Rigosertib for RDEB SCC

Current Projects, EB Cancer Therapy, Whole Body Treatment
About This Project

Rigosertib for recessive dystrophic epidermolysis bullosa-associated squamous cell carcinoma

Lay summary

Squamous cell carcinoma (SCC) of the skin is the biggest cause of death in patients with recessive dystrophic epidermolysis bullosa (RDEB). Although emerging data are identifying why patients suffer this fatal complication, therapies which target RDEB SCC are urgently required.

In previous lab-based research, rigosertib was shown to eliminate RDEB SCC cells without affecting normal skin cell. Based on this data, a “first in EB” clinical trial commenced to assess tolerability and tumor targeting in RDEB patients with late stage, metastatic and / or unresectable (incapable of being surgically removed) SCC. The first patient to be treated with rigosertib in Europe has shown a complete response, with all three target lesions being eliminated after six months.

Cure EB funding expands this clinical work to fund the treatment of one patient in the US and up to three patients in the UK. If successful, the data from this research would form the basis of a license application for the use of rigosertib as a first line treatment in RDEB SCC.

*The initiation of the clinical trial in the US was funded by DEBRA America.

Scientific Summary

Identification of PLK1 as a target in RDEB SCC and the drug rigosertib for treatment of RDEB SCC have previously been published.

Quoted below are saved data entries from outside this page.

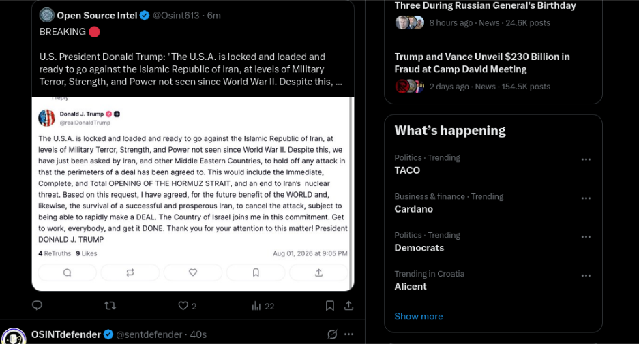Viewport: 639px width, 344px height.
Task: Share the Open Source Intel post
Action: coord(348,305)
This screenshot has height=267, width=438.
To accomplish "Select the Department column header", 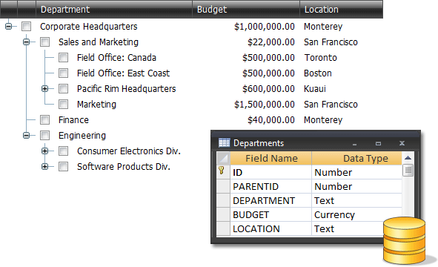I will pos(114,9).
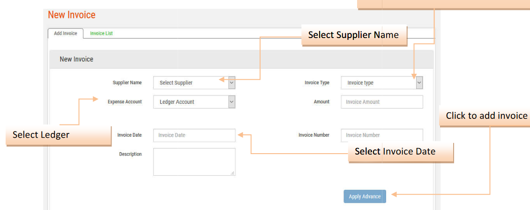Click the Invoice Amount input field
Viewport: 530px width, 210px height.
tap(381, 102)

The first RDEB SCC patient to receive rigosertib did so via intravenous infusion on April 21st 2021. After 3 months of treatment two of the three target lesions were undetectable by CT/MRI scans while the third lesion was stable. After 6 months all lesions had responded, and the patient also reported other lesions which previously exhibited changes in pain profiles with the onset of cancer had also responded. Side effects were limited to cystitis, which was relieved with medication, and cancer site pain during infusions. The patient remains on treatment and continued use of rigosertib will be reviewed at the end of the trail period, after 12 months.

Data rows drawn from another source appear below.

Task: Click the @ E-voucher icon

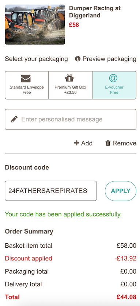Action: [x=113, y=78]
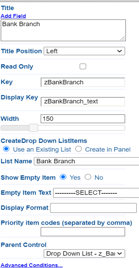Screen dimensions: 139x268
Task: Click the Bank Branch title text area
Action: (x=63, y=30)
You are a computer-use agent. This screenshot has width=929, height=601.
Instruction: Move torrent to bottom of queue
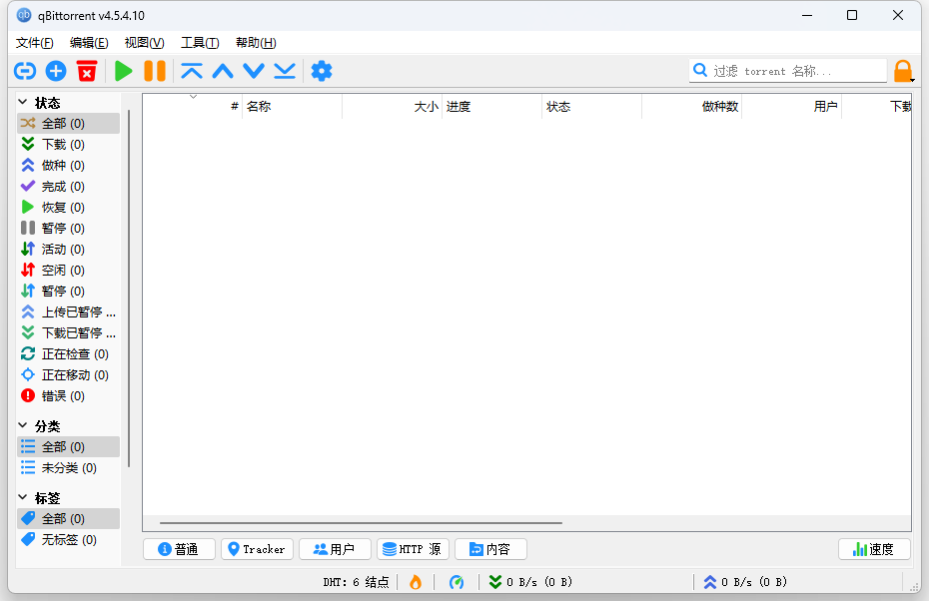(285, 71)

The aim of this project is to treat one RDEB SCC patient with intravenous rigosertib in the US. The trial is up and running with all regulatory and staffing components in place, and one patient has begun treatment with oral rigosertib. However, pharmacokinetic analysis shows significantly lower plasma concentrations following oral administration compared with intravenous administration. In addition, RDEB patients often have gastrointestinal complications, so it is unknown how well a patient with RDEB will absorb rigosertib, or whether many patients could swallow the large capsules.